Task inputs:
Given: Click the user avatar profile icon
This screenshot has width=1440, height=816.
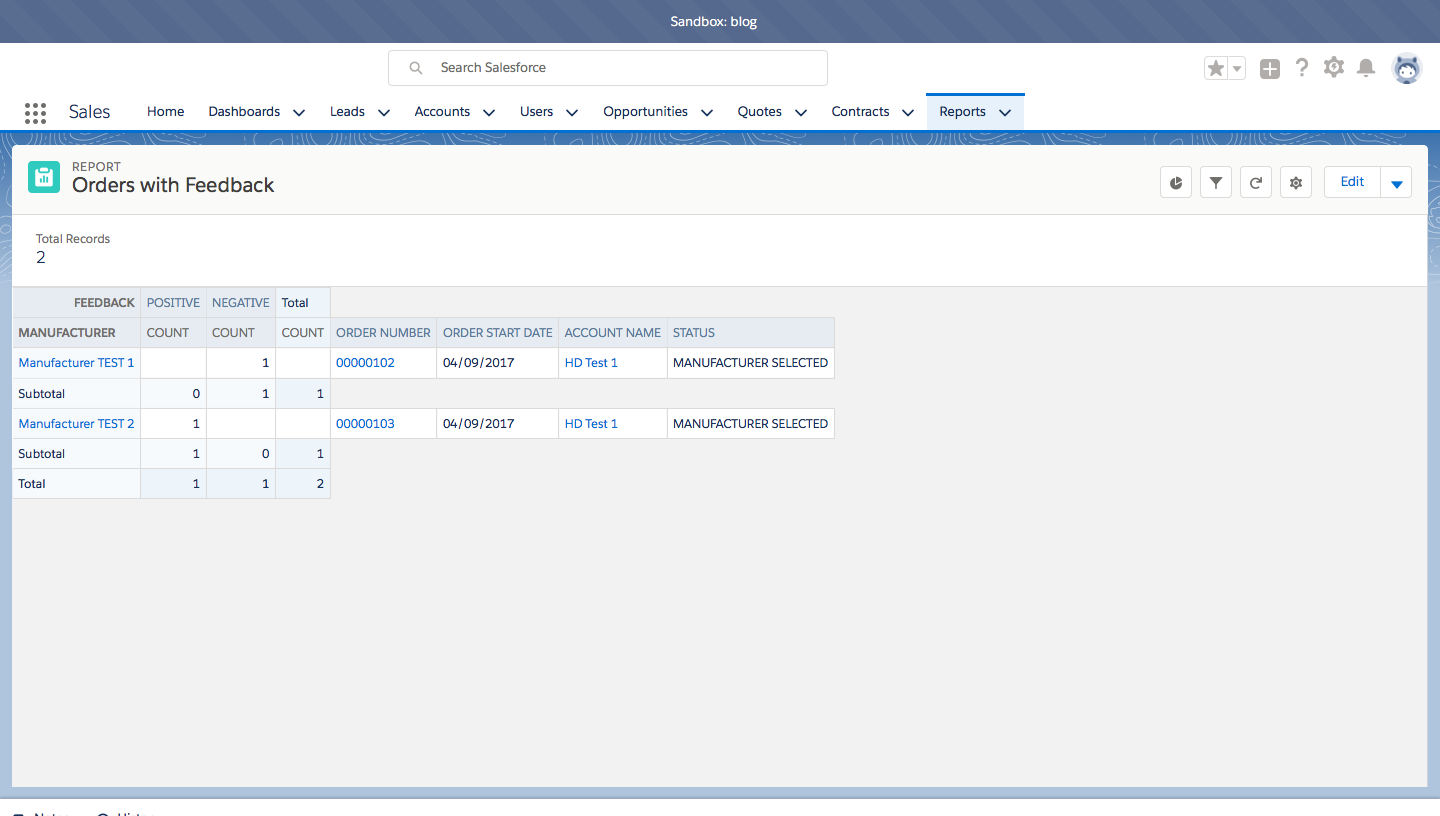Looking at the screenshot, I should (x=1406, y=68).
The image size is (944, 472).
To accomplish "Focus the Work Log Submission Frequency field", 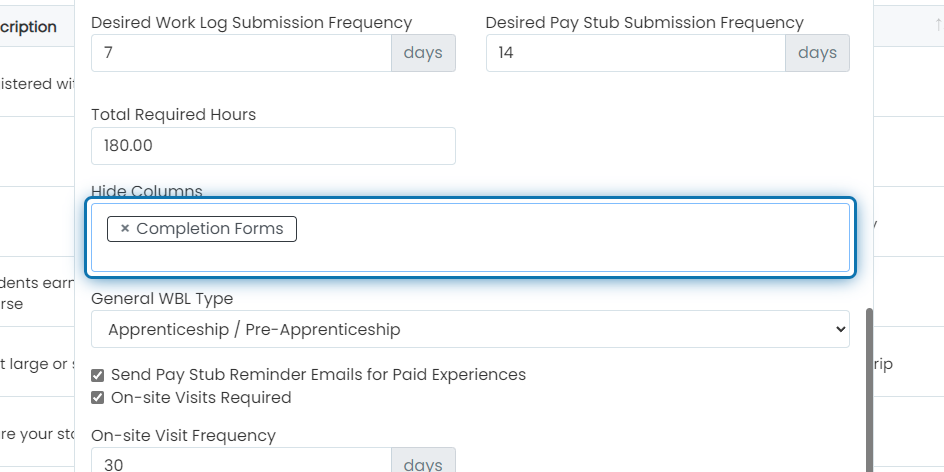I will [241, 53].
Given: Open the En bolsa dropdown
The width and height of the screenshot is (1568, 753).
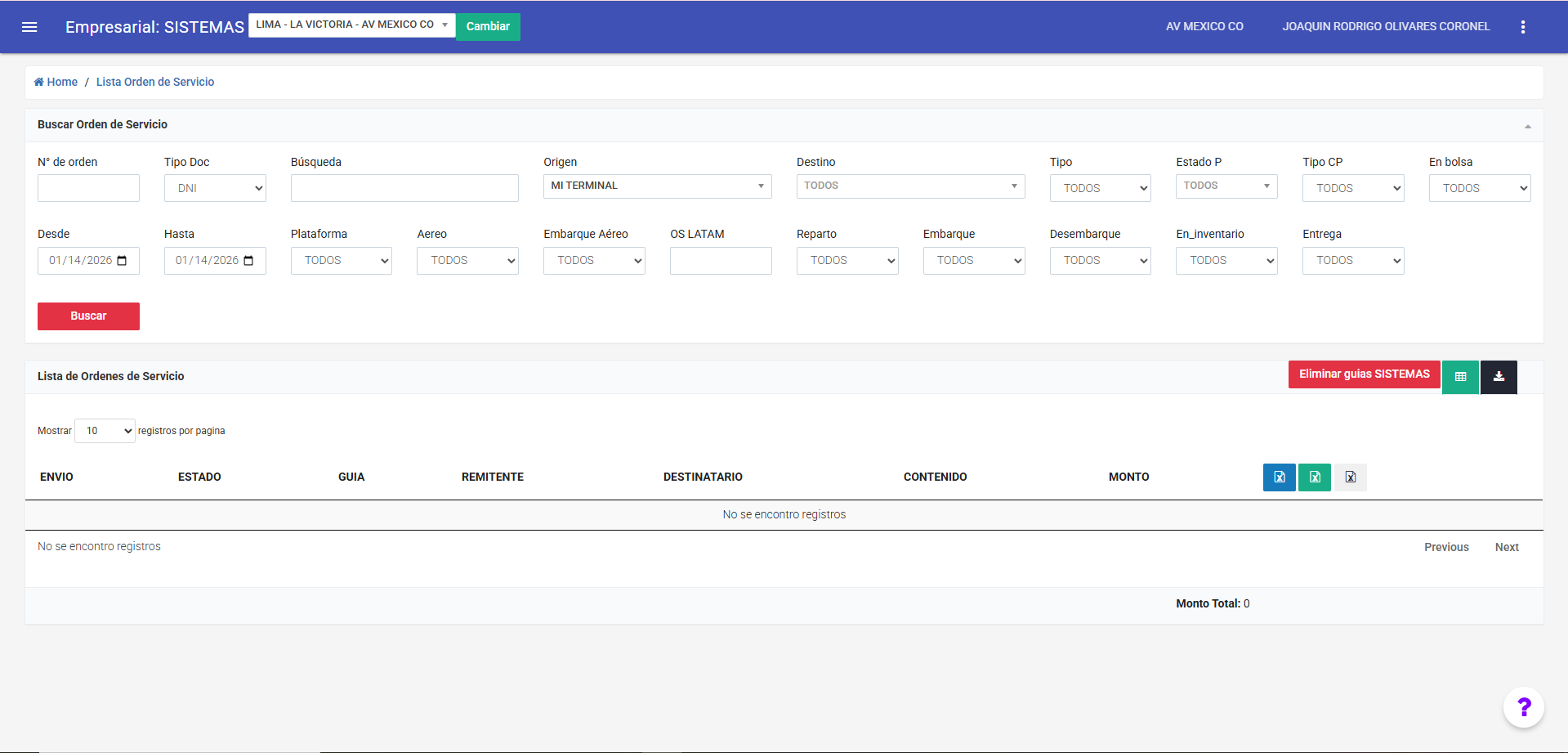Looking at the screenshot, I should (1479, 188).
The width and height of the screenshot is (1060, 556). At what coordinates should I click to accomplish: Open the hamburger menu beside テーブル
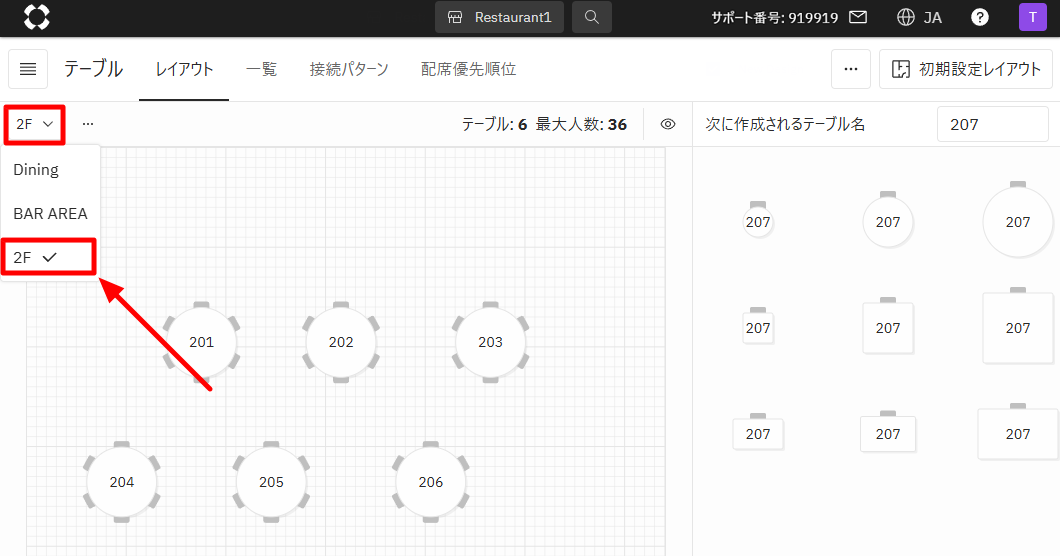click(28, 69)
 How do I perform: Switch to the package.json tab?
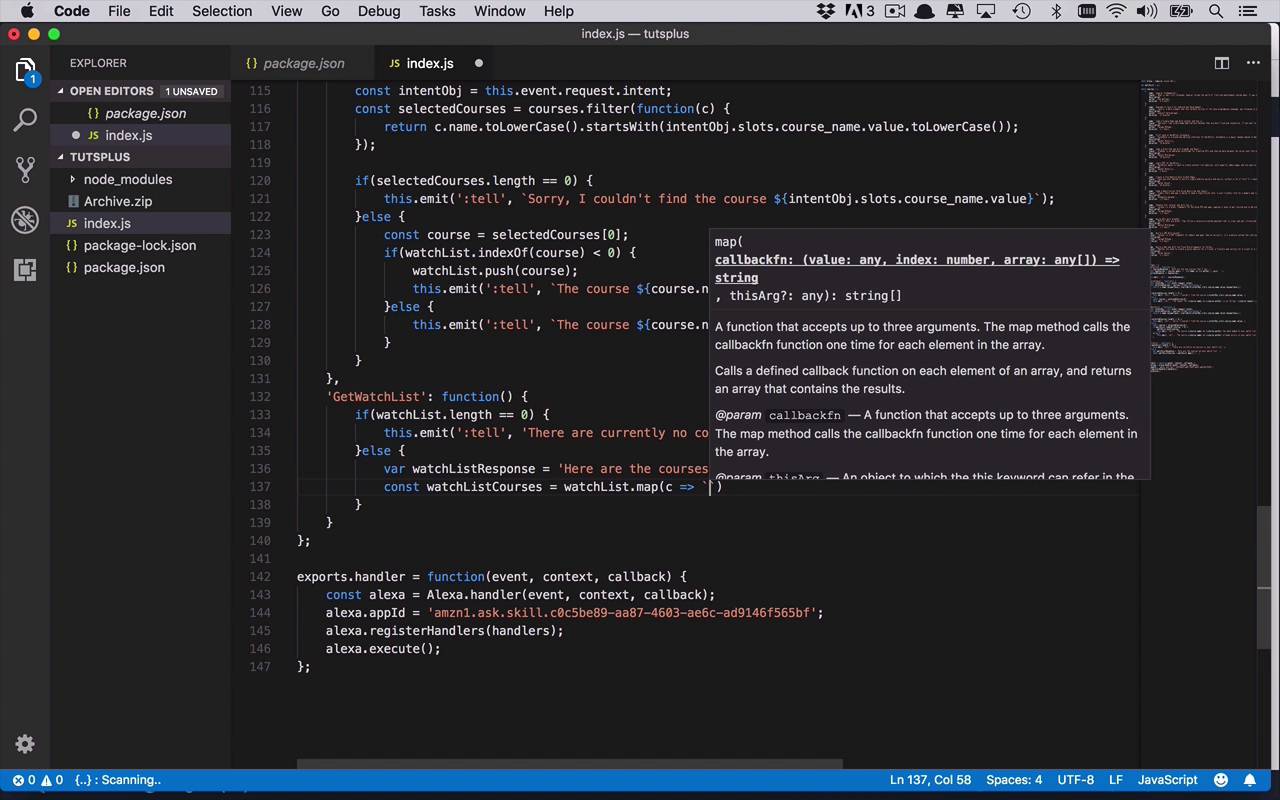pyautogui.click(x=303, y=63)
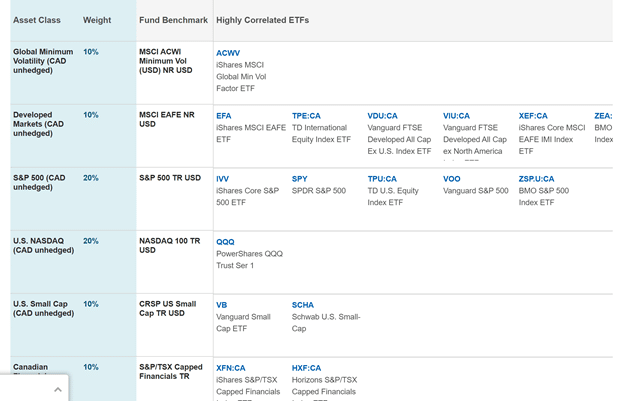Screen dimensions: 624x401
Task: Click the XEF:CA ETF link
Action: 533,116
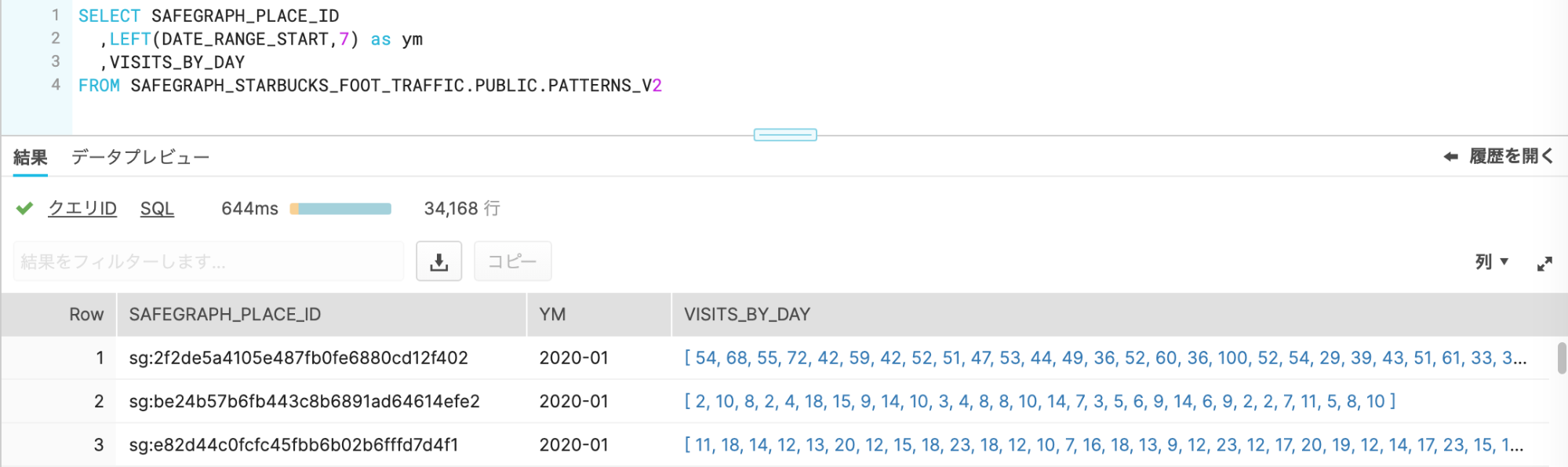
Task: Open the 列 columns dropdown
Action: coord(1491,261)
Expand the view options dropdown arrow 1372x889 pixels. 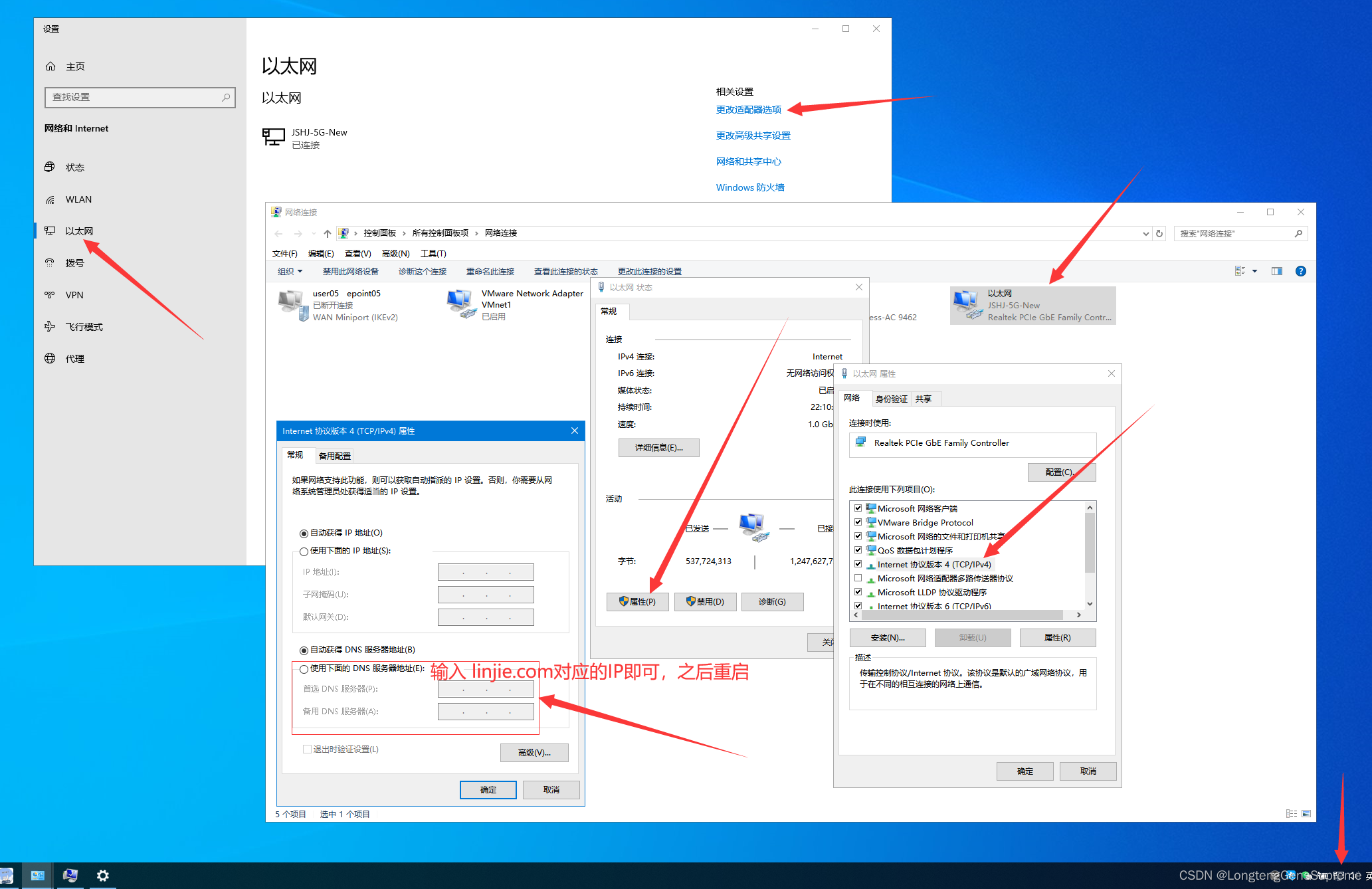pyautogui.click(x=1254, y=271)
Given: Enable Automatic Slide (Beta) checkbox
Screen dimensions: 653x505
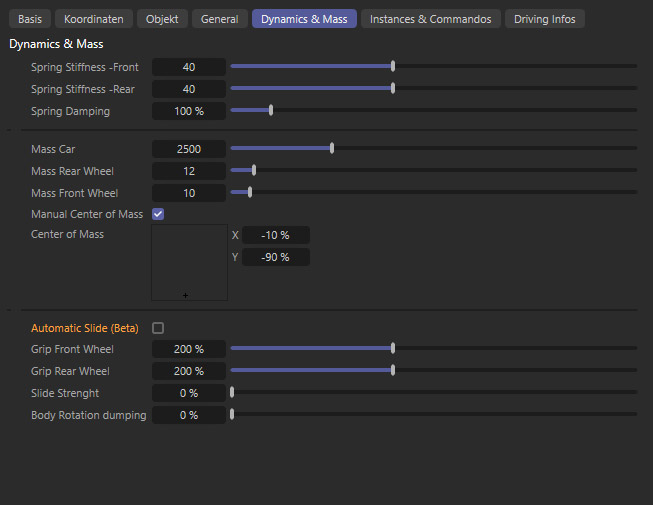Looking at the screenshot, I should tap(158, 328).
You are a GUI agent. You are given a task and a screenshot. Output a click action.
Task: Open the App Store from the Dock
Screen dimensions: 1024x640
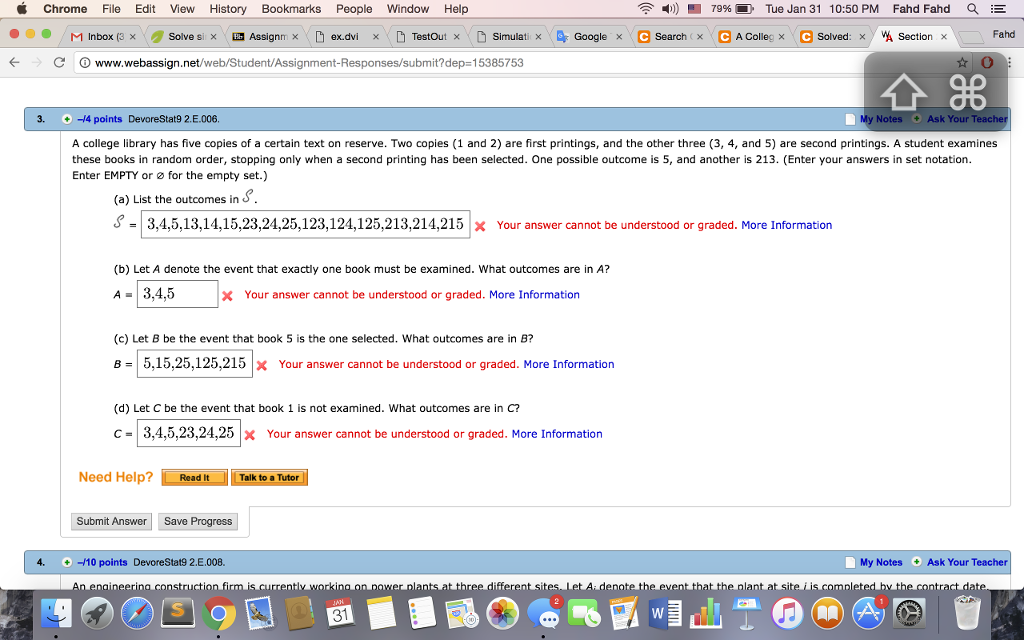[868, 614]
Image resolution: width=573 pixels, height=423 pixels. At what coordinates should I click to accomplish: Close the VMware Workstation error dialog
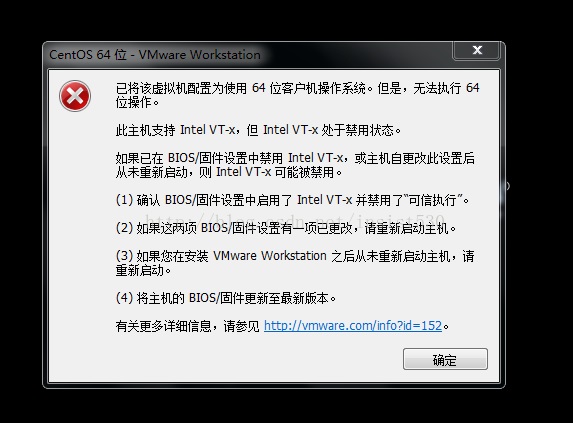[477, 50]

Instructions for the task:
Render the rows from the line containing "Given: Enable Automatic Slide (Beta) checkbox" through the end of the rows as a numbered list, omitting blank lines and leaving out the pictures.

Response to the task:
1. Given: Enable Automatic Slide (Beta) checkbox
2. Screen dimensions: 653x505
3. Looking at the screenshot, I should tap(158, 328).
4. You are a GUI agent. You are given a task and a screenshot. Output a click action.
5. Task: Open the App Store from the Dock
6. Screen dimensions: 1024x640
7. [868, 614]
8. Image resolution: width=573 pixels, height=423 pixels. At what coordinates should I click to accomplish: Close the VMware Workstation error dialog
9. [477, 50]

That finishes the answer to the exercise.